According to the new Proceedings of the National Academy of Sciences (PNAS) study, London taxi drivers rationally plan each route by prioritising the most challenging areas first and filling in the rest of the route around these tricky points. This is different to satnavs, which calculate every possible route until they reach the destination.
Current computational models to understand human planning systems are challenging to apply to the 'real world' or at large scale, and so researchers measured the thinking time of London taxi drivers while they planned journeys to various destinations in the capital city.
The researchers believe that the flexible planning strategies used by London taxi drivers could benefit the development of future AI navigation technologies.
Previous studies have shown the uniqueness of the London taxi driver's brain; a famous series of papers led by the late Professor Eleanor Maguire at UCL found they have a larger posterior hippocampus region (a part of the brain involved in learning and memory) than the average person, with their brain changing in volume as a result of their cab-driving experience.
First author Dr Pablo Fernandez Velasco, visiting research fellow in the Spiers Lab at UCL and British Academy postdoctoral fellow at the University of York, said: "London is incredibly complex, so planning a journey in a car 'off the top of your head' and at speed is a remarkable achievement.
"If taxi drivers were planning routes sequentially, as most people do, street-by-street, we would expect their response times to change significantly depending on how far they are along the route.
"Instead, they look at the entire network of streets, prioritising the most important junctions on the route first, using theoretical metrics to determine what is important. This is a highly efficient way of planning, and it is the first time that we are able to study it in action."
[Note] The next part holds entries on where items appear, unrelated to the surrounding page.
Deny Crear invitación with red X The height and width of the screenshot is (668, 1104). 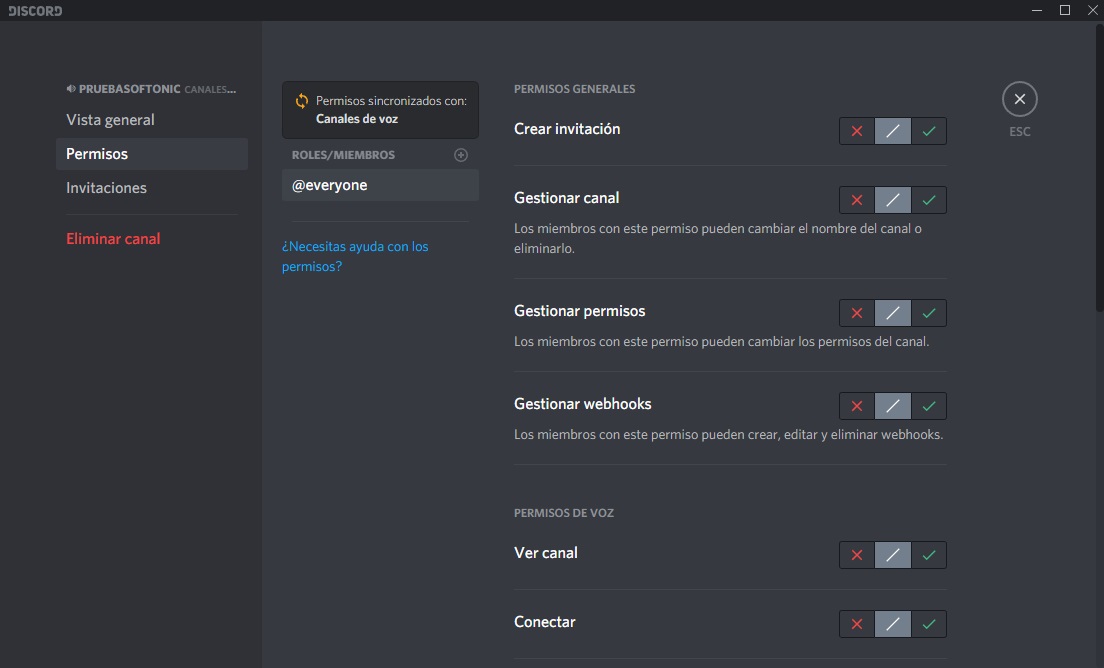(857, 131)
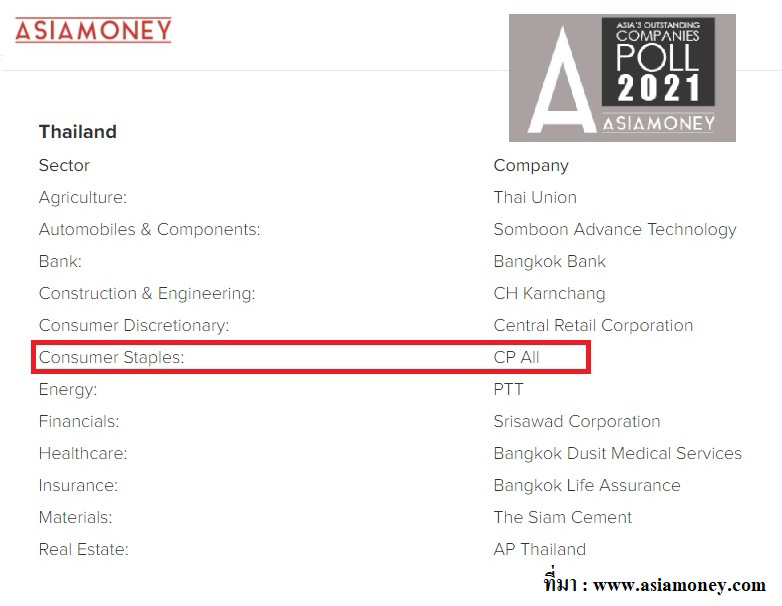
Task: Select CH Karnchang in the company list
Action: pos(549,293)
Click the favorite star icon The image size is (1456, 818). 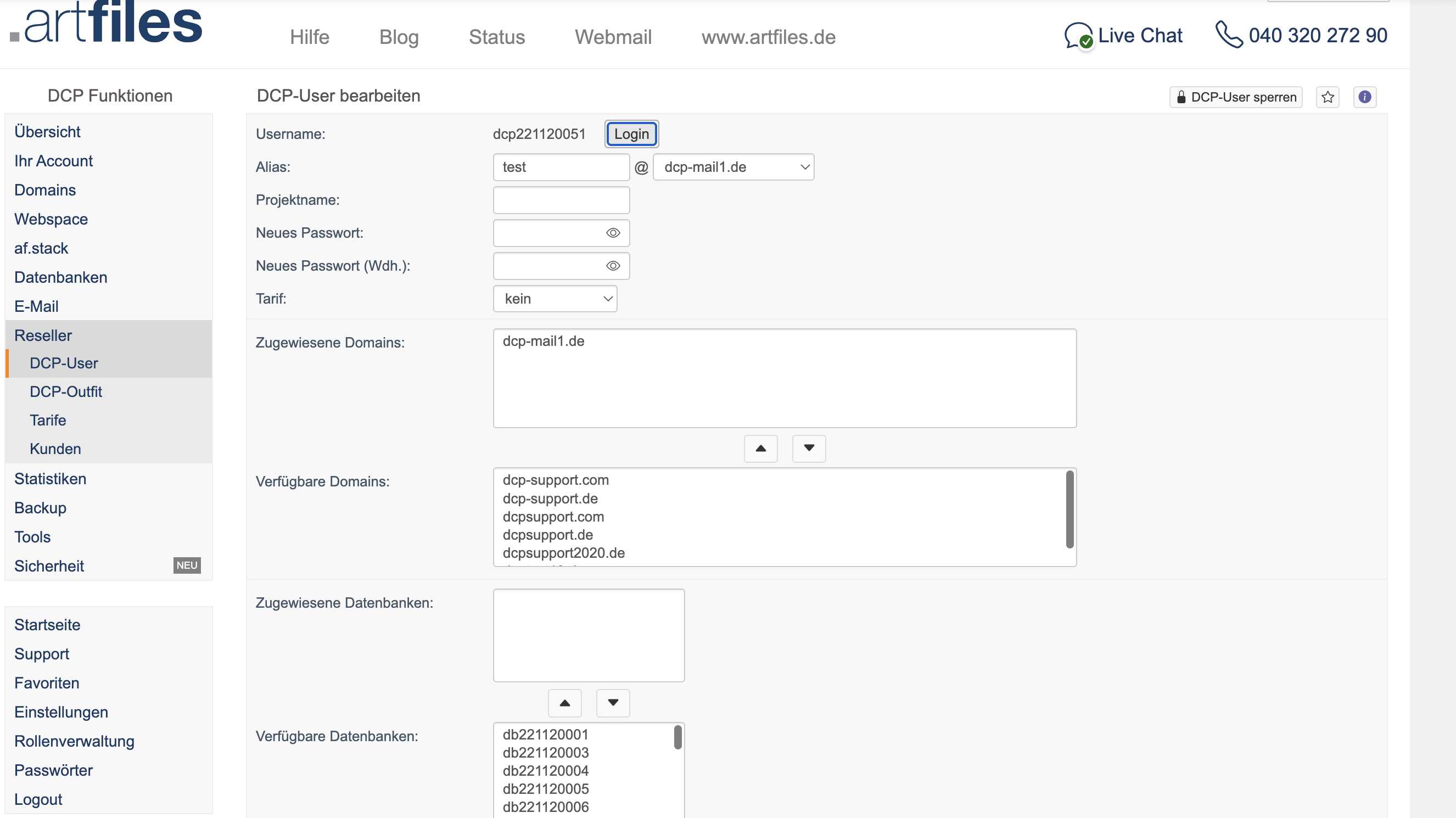click(1327, 97)
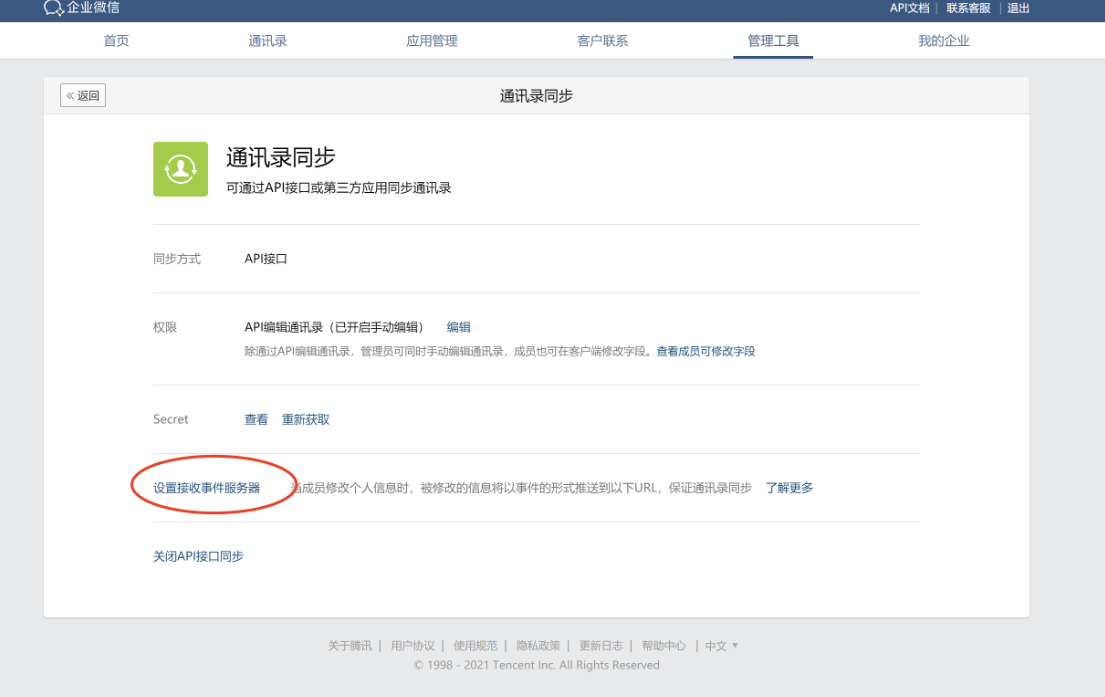Switch to the 通讯录 tab

click(267, 41)

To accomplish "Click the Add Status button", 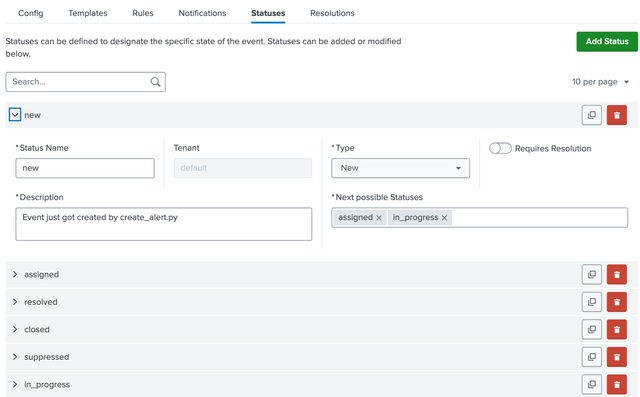I will pos(607,42).
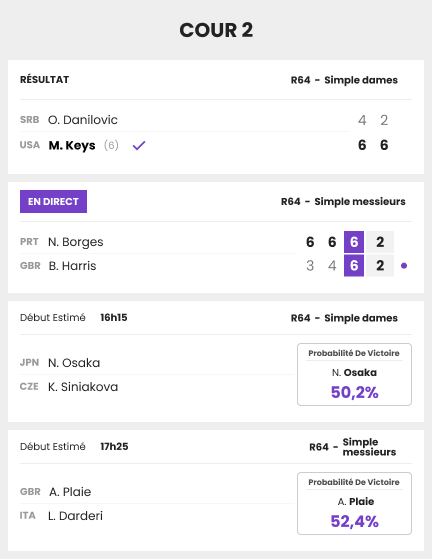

For the study, the research team asked 43 taxi drivers to plan routes between two designated sites in London and call out the routes step-by-step - similar to what they are asked to do on "The Knowledge" examination to obtain their license to drive a taxi in London.
The researchers showed that taxi drivers use their cognitive resources in a much more efficient way than current technology and argue that learning about expert human planners can help with AI development in a number of ways.
Joint senior author Dr Dan McNamee (Champalimaud Foundation, Portugal) said: "The development of future AI navigation technologies could benefit from the flexible planning strategies of humans, particularly when there are a lot of environmental features and dynamics that have to be taken into account.
"Another way to enhance these technologies would be to integrate the information about human experts into AI algorithms designed to collaborate with humans. This is a very important point, because if we want to optimise how an AI algorithm interacts with a human, the algorithm has to 'know' how the human thinks."
Lead author Professor Hugo Spiers (UCL Psychology & Language Sciences) added: "This study certainly confirms what other studies have found - the London taxi driver's brain is incredibly efficient, and its larger volume is put to good use in making sense of a highly complex city like London."
The ongoing Taxi Brains project, led by Professor Spiers's spatial cognition lab, also involves taking MRI brain scans of cabbies, particularly their hippocampus, in order to contribute to Alzheimer's disease research, as navigational skills and the hippocampus are impaired by the disease.
The research is supported by the British Academy, the EPSRC UK, and Ordnance Survey.